The practice of regularly testing security controls, such as regular internal or external security audits, assessments or penetration testing, helps to uncover potential weaknesses and demonstrate how an attacker could make use of them to exploit systems, expose data, or harm the organization.
The Role of Leadership
Without clear leadership that prioritizes fixing those findings, however, these activities are just exercises, so company leaders should soberly consider the seriousness of those potential vulnerabilities and, with the prior principle of continuous improvement in mind, determine how best to correct the matter at hand to prevent similar issues from recurring. Often, these corrections require significant changes—sometimes as systems engineering projects, sometimes as changes to deep-seated company practices or culture.
Incident Response Plan
Further, the ability to identify security incidents and respond quickly in many cases can limit the damage the attacker can inflict on the organization, its customers, and its reputation. Incident response requires its own distinct set of policies and procedures including regular training for the staff involved and testing exercises to evaluate the effectiveness of the incident response plan itself. Planning should account for a broad array of threats, and companies should adapt to face modern threats, such as ransomware or disruptions from nation-state threat actors.

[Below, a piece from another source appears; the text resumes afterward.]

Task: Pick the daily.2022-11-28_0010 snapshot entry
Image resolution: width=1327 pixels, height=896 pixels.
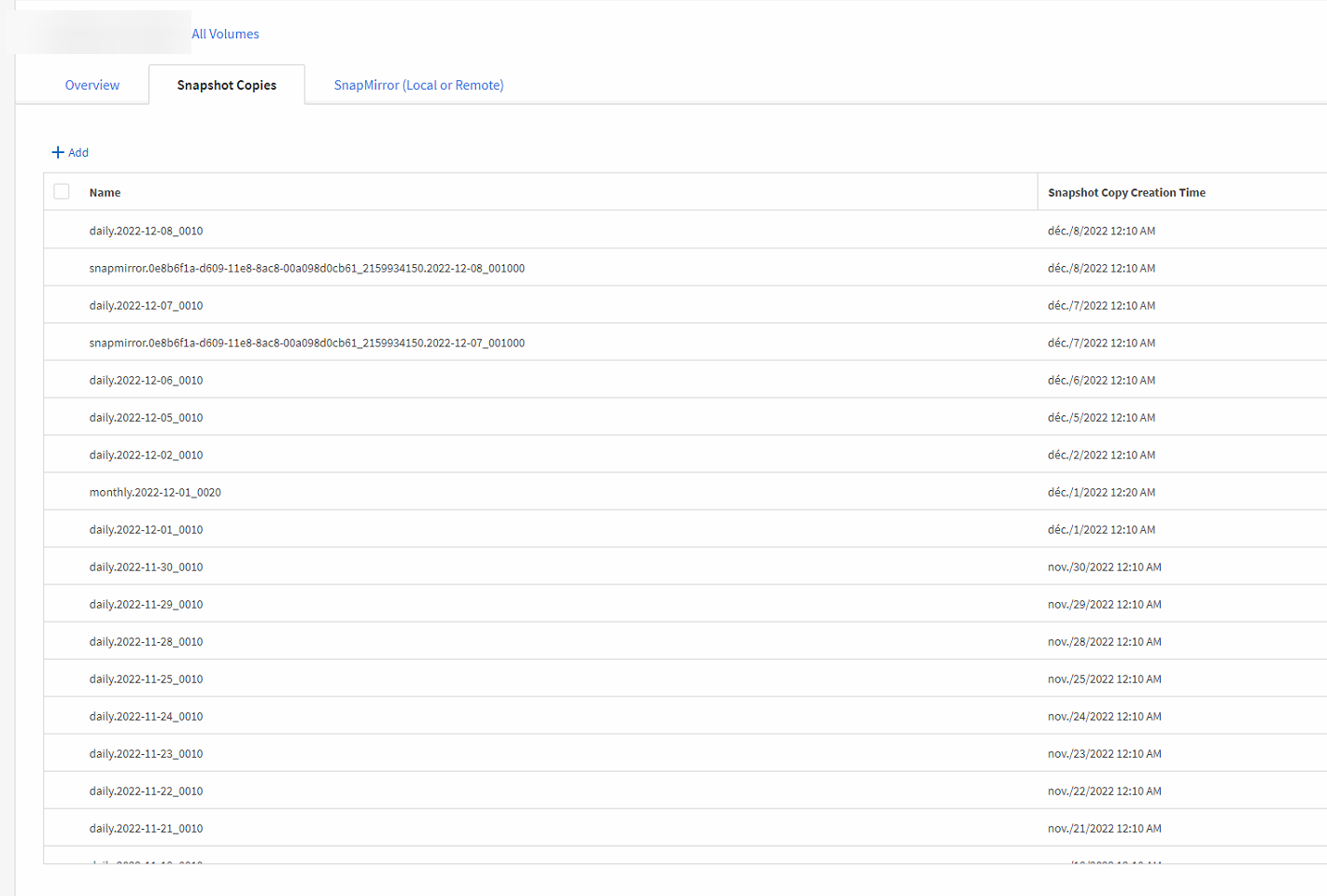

This kind of security practice may seem like a significant investment for many organizations, but it’s the price of doing business in a world beset by modern threats. The reality is that information security and data privacy are as essential to a business as operations, finance, or legal functions, and require equal representation at the table of company leadership.
Organizations that adjust to this reality and invest accordingly will likely have a much easier time addressing the almost inevitable security and privacy issues that arise than those that ignore these needs or hope to create a piecemeal solution with minimal investment in people, resources, and leadership involvement.
Jacob Ansari is the National PCI Practice Leader at Mazars in the U.S.